Svetlana would not let the topic go. "But this Toronto G20 thing --"

"Svetlana, enough of this. Look, the whole mess boils down to the fact that the police followed their orders magnificently. The fact that these orders were very ill thought out by the Powers That Be -- in this case the Mayor and the Premier -- is the reason any enquiry will be doomed. Those two will never admit to error of any kind."

"Not like your Agate Christie once wrote."

"Agatha, sweetie. And what on earth are you talking about?"

"Well, I remember from English class a book of hers featuring a Miss Mapples --"

"Marples."

"Whatever. Anyway, all the other characters were convinced that one man was guilty because he had admitted that he had been home alone and had no alibi. Miss Marples said that she rather trusted this man, because he admitted things."

"Like your countrymen. And women."

"Now what are you talking about?"

"The Great Spy Scandal. Now The Great Spy Swap. Lord, I haven't heard so much admission since reading St. Augustine's Confessions. There was old Igor Sutyagin and three others stating that yes, they had spied for the CIA. And there was the fair Anna Chapman and the other nine saying yes, they had spied for Russia. Although in the former case, real damage was done; in the latter, any 'secrets' that got passed on came from Google. I'd say the U.S. got the better of in this particular case."

"Agreed," Svelana admitted ruefully. "But as I said, the Kremlin just forgot that cell was operative. Putin and Medvedev are still beside themselves, and the whole thing will die a very quick death. Although rumour has it that Vladimir is quite taken with the redhead, and after some slapping around, wants to turn her into a honey trap."

"From her pictures, may be a short trip.
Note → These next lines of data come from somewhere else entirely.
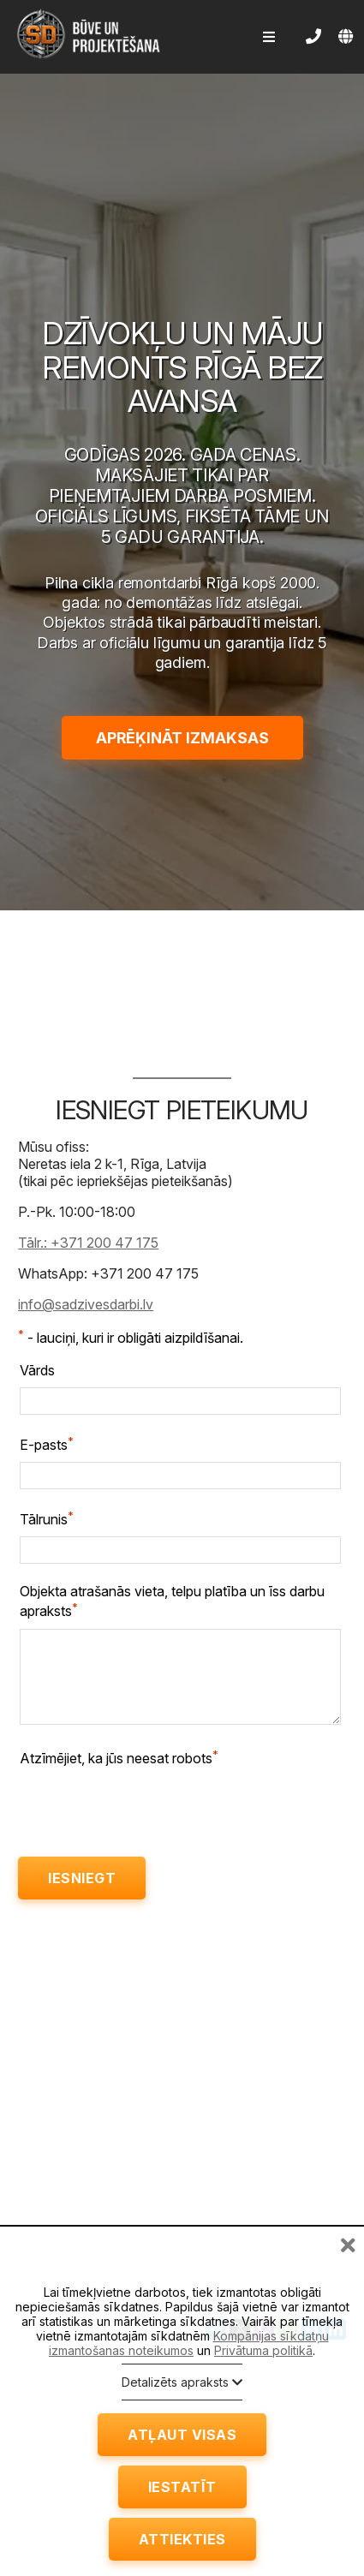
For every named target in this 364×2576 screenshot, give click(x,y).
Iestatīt (182, 2487)
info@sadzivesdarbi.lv (85, 1304)
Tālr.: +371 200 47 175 (88, 1242)
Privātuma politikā (263, 2350)
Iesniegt (82, 1878)
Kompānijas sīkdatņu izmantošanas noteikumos (189, 2343)
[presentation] (150, 1808)
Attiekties (182, 2539)
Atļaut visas (182, 2434)
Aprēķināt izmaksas (182, 738)
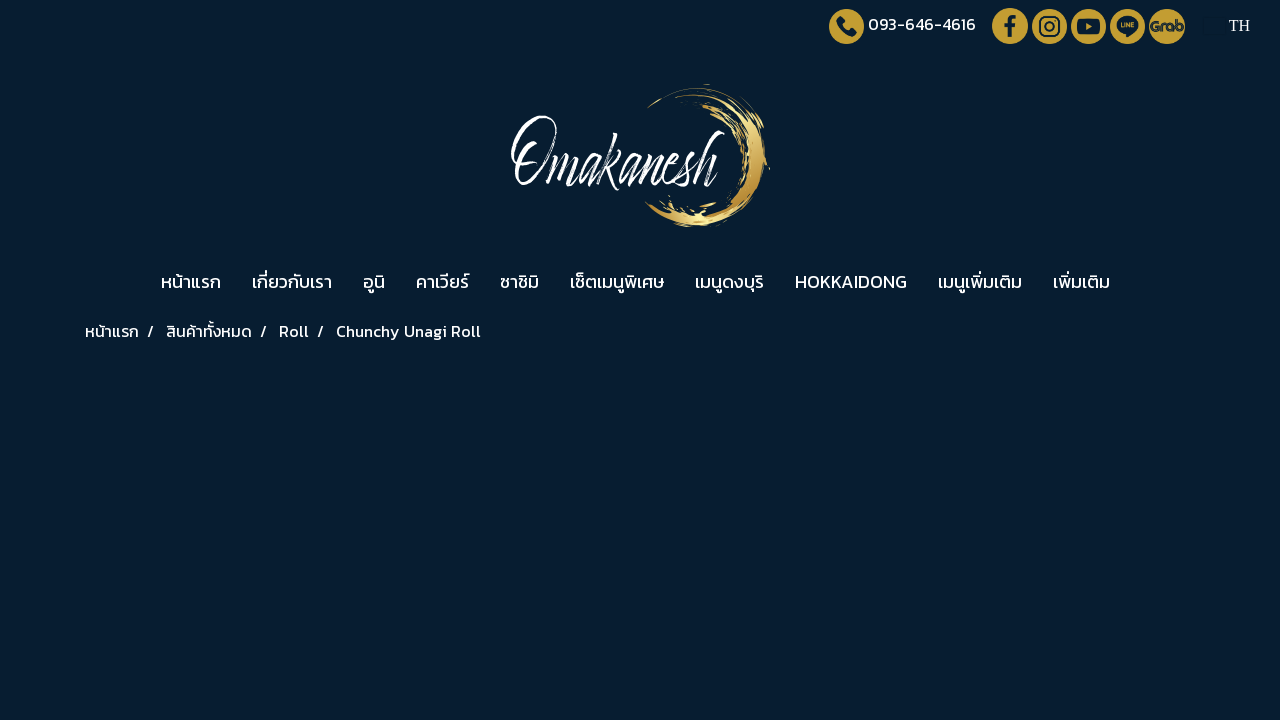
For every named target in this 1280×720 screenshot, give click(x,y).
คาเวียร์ (442, 281)
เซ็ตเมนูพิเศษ (617, 281)
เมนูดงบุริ (729, 281)
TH (1227, 25)
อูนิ (374, 281)
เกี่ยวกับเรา (292, 281)
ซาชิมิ (519, 281)
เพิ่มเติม (1081, 281)
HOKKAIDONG (851, 281)
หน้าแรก (191, 281)
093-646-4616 (922, 24)
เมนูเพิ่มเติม (980, 281)
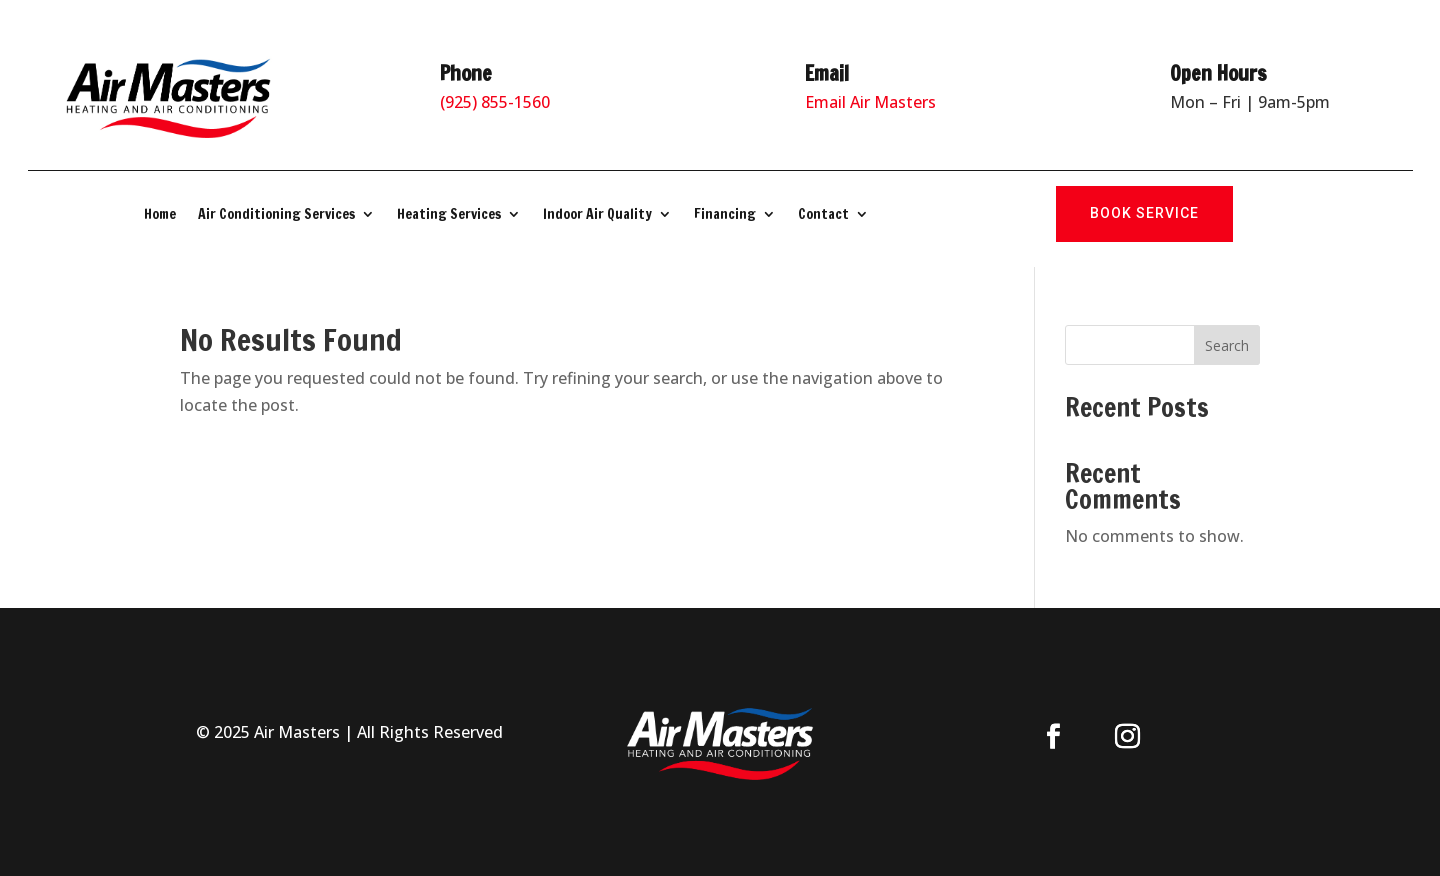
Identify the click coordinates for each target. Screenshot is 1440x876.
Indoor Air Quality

Uh oh, got to go."

"Yes, where is the faithful Irving -- ah, I see him at that brasserie."

I inquired, "And where is your minder, if you care to, uh, admit."

She replied, with a little smirk, "He's the waiter, cherie."

We rose, and I touched her arm gently. "All well and good, my friend, but I find it useful to keep the following lines in mind. From La Rochefoucauld, I believe: 'If you're prepared to admit it, it's not the worst thing you ever did.' A la prochaine."